The weather continued cold and wet. A brief sunrise revealed the snow line had advanced down the Kepler Mountains. Our tour to Milford Sound was cancelled due to an avalanche closing the road!
The alternative option was a trip up Lake Manapouri, over the mountains and down to Doubtful Sound, so we like hundreds of others joined the Real Journeys tour, instead. The tour begins with a cruise up Lake Manapouri, famous for the ‘Save Manapouri Campaign’ from 1959-1972. This campaign prevented the NZ government artificially raising the lake waters 30m to generate hydroelectricity for the aluminium smelter at Bluff and flooding the pristine forest. The power plant was built but without disturbing the natural rhythm of rise and fall of the lake and continues to be monitored and protected by an independent body, the Guardians of the Lakes. I remember this campaign well from my previous visit in 1970 and how it inspired Australia’s ‘Save the Franklin Campaign’ in Tasmania and my first taste of environmental activism by signing the NZ protest petition. Both Lake Te Anau and Lake Manapouri are over 100m above sea level and the water level is moderated by high rainfall via the Waiau River connecting the two lakes and entrance to the sea at Doubtful Sound.
We collected our picnic lunch at the ferry terminal and milled about in the rain, before being jammed in with Singaporeans, Japanese, Thai and Indian Australians – our immediate companions. As my Google Translator was still set on Japanese to English, I managed a limited conversation with the Japanese gent next to me.
Outside the West Arm power station we divided into coaches to take us over the 671m Wilmot Pass. Alan, our bus driver, laughingly pointed out the exit windows in case he rolled the bus! We noted there were no seat belts. He told us the gradient on the eastern side of the pass was 1 in 6 and he hoped he wouldn’t have to get out and put snow chains on the wheels. As we climbed, sleet spattered the windows and the fabulous silver beech forest became increasingly blanketed in snow.
Alan informed us that we were in pristine ancient forest, where mosses form the soil substrate for the beech to cling onto the hard granite mountains. Rainfall on western range averages 9m/year. We were lost in wonder at this commentary when suddenly the bus ground to a halt.

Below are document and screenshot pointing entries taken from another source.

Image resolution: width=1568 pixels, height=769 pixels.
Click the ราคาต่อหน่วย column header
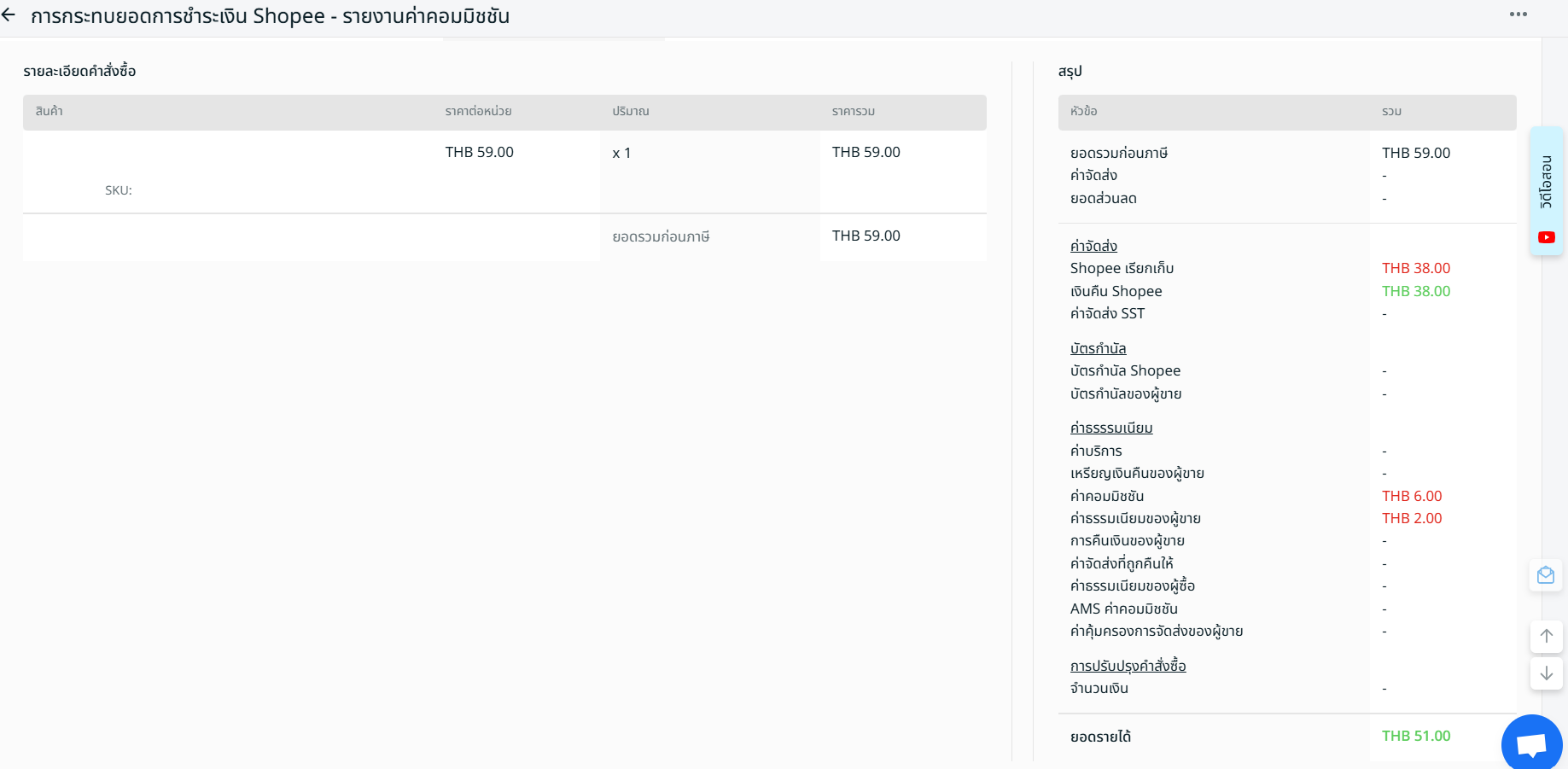pos(478,111)
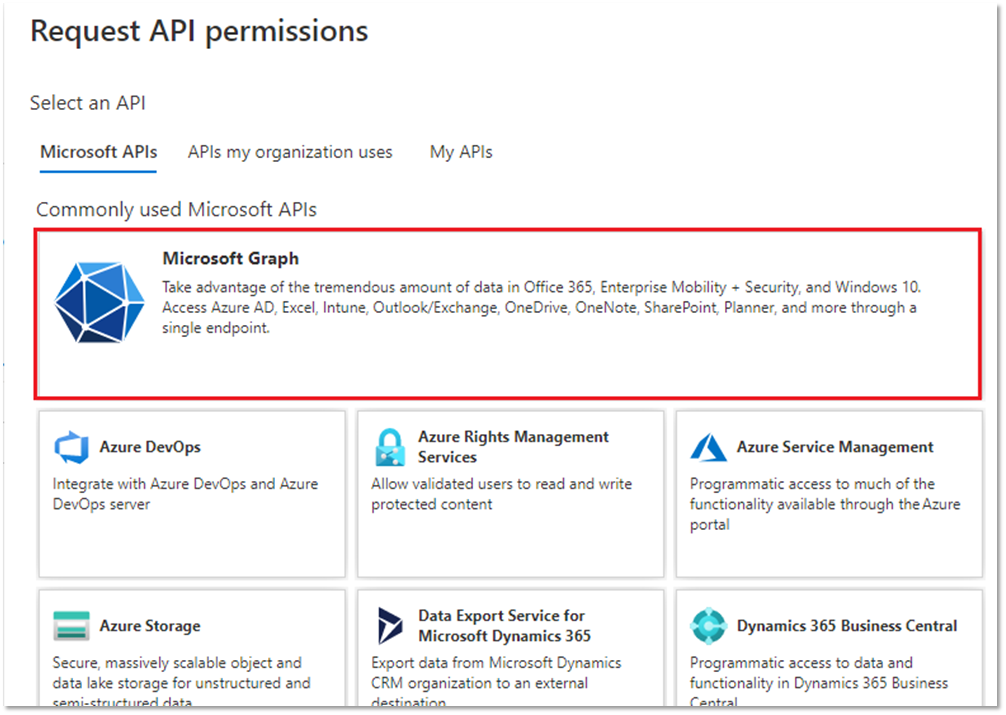Select the Microsoft Graph title
Viewport: 1006px width, 715px height.
pyautogui.click(x=230, y=259)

A false start had the wheels slipping. Alan suggested that those of us in the middle of the bus stand up and move back, so there was more weight in the rear. The bus in low gear moaned and groaned trying to move forward before we started slipping sideways and the rear passengers yelled out to stop! Alan leapt outside. The convoy behind also piled up and the drivers conferred. Apparently the diff lock was not engaged. Problem sorted we were on our way with a few cheers from the passengers.
The trip up Doubtful Sound, which is a actually a fiord – created by glaciers, as opposed to a Sound created by rivers – was like a black and white movie, except it was in colour. Misting cloud covered the mountains and cascading waterfalls spilled over sheer rock faces and spouted between evergreen forest.
Our brochure stated that according to Maori legend, the fiords were created by the god Tu-TeRaki-Whanoa to provide refuge from the storming seas outside. The indomitable James Cook in 1790 christened the harbour Doubtful as he believed if sailing in, it would be doubtful he could sail out – right into the face of the Roaring Forty winds. Our catamaran sailed up to the Shelter Islands, jutting rocks at the mouth of the Sound, before moving into the lee of the land. Cormorants and gulls braved the wind but no crested or blue penguins, rare species found in the Fiordland waters. We did spot a fur seal on the rocks, marking the Spanish landing of Maraspina’s scientific expedition in 1793.
Our return to Te Anau was uneventful however overnight the wind speed picked up and the temperatures dropped to zero.
We packed up, dressed in multiple layers of thermals and woolly clothes to set off from Te Anau to Invercargill. The snow line reached 100m and at 7.30am we headed south to the coast over snowy roads, knowing we had neither diff locks or snow chains.